Une ellipse paradoxalement assez violente nous indique que Ahmad, de retour chez lui, a été sévèrement puni par son père: l'enfant pleure, le père mutique tourne le bouton des ondes de la radio, la mère demande à l'enfant de manger, il refuse. La résistance de cet enfant n'est pas vaincue. C'est un héros, un insubordonné. Non pas en raison d'une caractérisation psychologique quelconque, mais parce qu'il est littéralement habité par une loi "objective" ou "universelle" qui le transcende, de l'ordre de l'amour ou de la compassion. Pas l'amour pour "x" ou "y". L'amour comme priorité, le souci pour l'autre plutôt que l'indifférence.
Ce n'est donc pas tant que Ahmad soit "le meilleur ami" de Nematzadé, et que cette affection particulière, ce lien privilégié, constitueraient le mobile de son action. On verserait, si c'était le cas, du côté du sentimentalisme un peu convenu de ces films "sur l'enfance", un éloge de l'amitié de type "spielgui-truffaldien" opposant la complicité des enfants au monde des adultes. Or ce n'est pas le cas ici: on aurait plutôt, je le vois ainsi, un Nematzadé du côté de l'enfance, et un Ahmad du côté des adultes, en un sens plus adulte que les adultes, habité par une responsabilité, une discipline, qui leur font défaut et que pourtant ils enseignent. Obligé d'agir en "adulte" à la place des adultes, envers et contre les adultes. Je vois plutôt Ahmad comme un petit garçon simplement gentil et consciencieux, soucieux des autres. De Nematzadé en l'occurrence parce qu'il est fragile, sans défense, et exposé à une injustice redoutable. Ensuite le fait d'avoir emporté son cahier par inadvertance, le sentiment intolérable de culpabilité découlant de l'issue inévitable de cette méprise, maximalise son sentiment de responsabilité envers autrui, Nematzadé ici, mais ça aurait pu être n'importe qui dans la classe qui se serait retrouvé dans cette situation...

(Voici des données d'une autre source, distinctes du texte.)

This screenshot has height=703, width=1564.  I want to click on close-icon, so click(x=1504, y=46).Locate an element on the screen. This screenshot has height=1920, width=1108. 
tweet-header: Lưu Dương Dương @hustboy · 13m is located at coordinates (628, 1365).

Ahmad n'est pas vraiment un Sisyphe: il trouve la parade, la ruse. Il fait le devoir de son ami. Il ne touche pas au plat que sa mère, tendre finalement, lui apporte; se prostre pour écouter le vent de la nuit, puis reprend ses travaux d'écriture. On devine que ça lui coutera bcp, car il arrivera en retard en classe le lendemain, "alors qu'il n'habite même pas Poshteh".
Il y aurait bien des choses à dire encore sur ce film si simple en apparence, mais aussi opaque, quelque part, comme la nuit qui tombe et donne à la distance entre "Koker" et "Poshteh" une étrangeté inquiétante. J'en retiens aussi une poétique du voyage, sur ces "Holzwege" qui ne menaient peut-être nulle part, ou alors au cœur de la clairière de quelque chose... d'oublié, comme ces anciennes portes du forgeron, dont les fenêtres projettent des hiéroglyphes de lumières sur les murs, remplacées une par une, et dont il aimerait bien savoir ce qu'elle sont devenues.